The last eighteen months have been very hard. You know that, you’ve lived it. We’ve all done what we can in order to get by. A couple months ago FreeAgent decided to help us do that by giving us Fridays off for the months of July and August. I admit when it was first announced in our weekly Town Hall I didn’t listen to the rest of the meeting; I was too busy messaging other people to make sure I heard the “Fridays off” bit correctly. And I had. Now that the four-day-week policy has come to an end, let’s talk for real about how it went.
First let me explain the unexpected benefits: We were not expected to work extra hours to make up for the extra day off, and there were no expectations that we would deliver on the same amount of work we had during a five day work week. Instead we were expected to set business expectations accordingly for a four day work week. Additionally part- and flex-time workers were given extra holidays to use if, for example, they already had Fridays off.
Now to get to the point – In my opinion, it was a wild success. What metrics did I use to measure “a wild success”? I’m going with job satisfaction, business objectives, and personal stress levels as those are the things I’ve been most concerned about during the pandemic and was hoping this new schedule would improve.
As you’d expect there were some logistical issues to deal with first. In order to make the transition to four days we had to make some changes. The biggest and most time-saving effort was to reduce the length of some meetings and altogether get rid of others. The meetings that were canceled were done so in favor of Slack messages. These are changes that, quite honestly, could’ve and should’ve been done without the four-day-week prompt and will likely end up being permanent now that we’re going back to a normal schedule. This will give all of us more free time than we had before. I’ll certainly feel more productive this way, and I’m going to endeavour to make this sort of periodic meeting triage a habit in the future.
I’m the Engineering Manager of the Growth group. We delivered on our OKRs in the expected manner because we had set expectations accordingly for a four day work week; any OKRs we didn’t hit were not due to the reduction in working hours but instead circumstances we would’ve encountered anyway. For example, we missed an OKR due to a third party partner missing their own deadline while we still achieved OKRs for customer- and traffic-growth. In fact, in our OKR retrospectives (which, if you’re not doing them, I recommend) we found, anecdotally, we were more accurate with our OKRs because our new time constraints brought about a tighter focus on producing accurate estimates. Again, another practice we hope to carry forward.
As for my mental health, doing the shift to Thursday-is-the-new-Friday (dubbed “Thriday”) was a fun one. And I say “shift” on purpose. I went through an enjoyable mental change where Wednesday was no longer “hump day”. Having a three day weekend for two months is exactly what you might think it was – I got errands done, exercise in, and video games played. I promise I didn’t gloat too much to my wife when she had to go to bed early on a Thursday for work the next day. Being able to pick up my kids from school on Friday and be with them the rest of the day was a really nice bonus (I just hope they thought so too).
Don’t get me wrong, though. While I will never EVER complain about a three day weekend, it wasn’t all sunshine and lollipops. There were some work-related tasks that I felt were like water – incompressible. Hiring, for example. I felt I couldn’t tell a candidate that we’re only going to do half their interview because I’ve got Friday off. I had to fit a normal hiring schedule – interviews and code challenge submission reviews – into a week that was now 20% shorter.
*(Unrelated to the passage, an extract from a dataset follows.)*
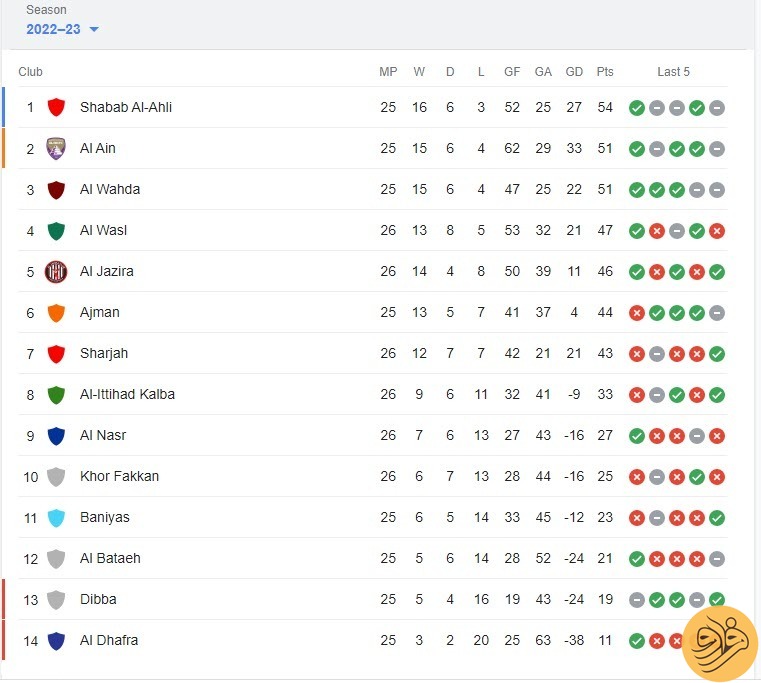
Task: Click the orange Ajman shield icon
Action: [56, 313]
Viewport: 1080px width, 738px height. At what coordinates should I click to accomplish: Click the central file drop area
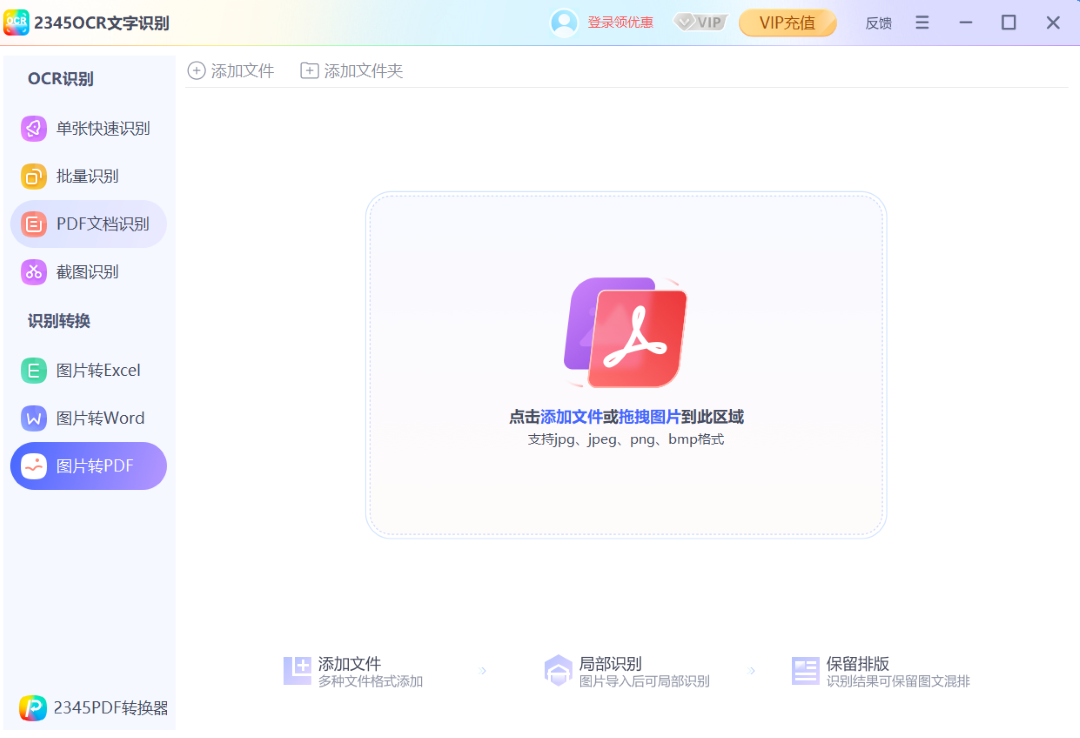624,364
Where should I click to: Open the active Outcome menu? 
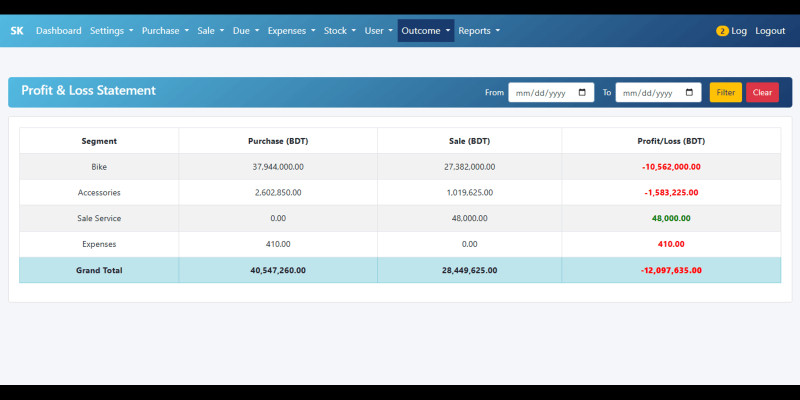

Admittedly this did stress me out a bit and meant I had to be a bit more precious with my free time – yet another practice I will continue. This ultimately led me to the question: ARE these tasks actually incompressible? Reflecting on the last two months has made me realize the answer is “No”. We could make our hiring process shorter and we probably should. This is something we’ll be looking at in the near future.
All in all, I’m really happy with how the two months of four-day-weeks went. I was happier with my work and happier with my extra day of home life. I’m excited by the changes I plan to make to my schedule and some of our processes the four day week has exposed. I don’t know if we’ll ever do this again, but I certainly hope so.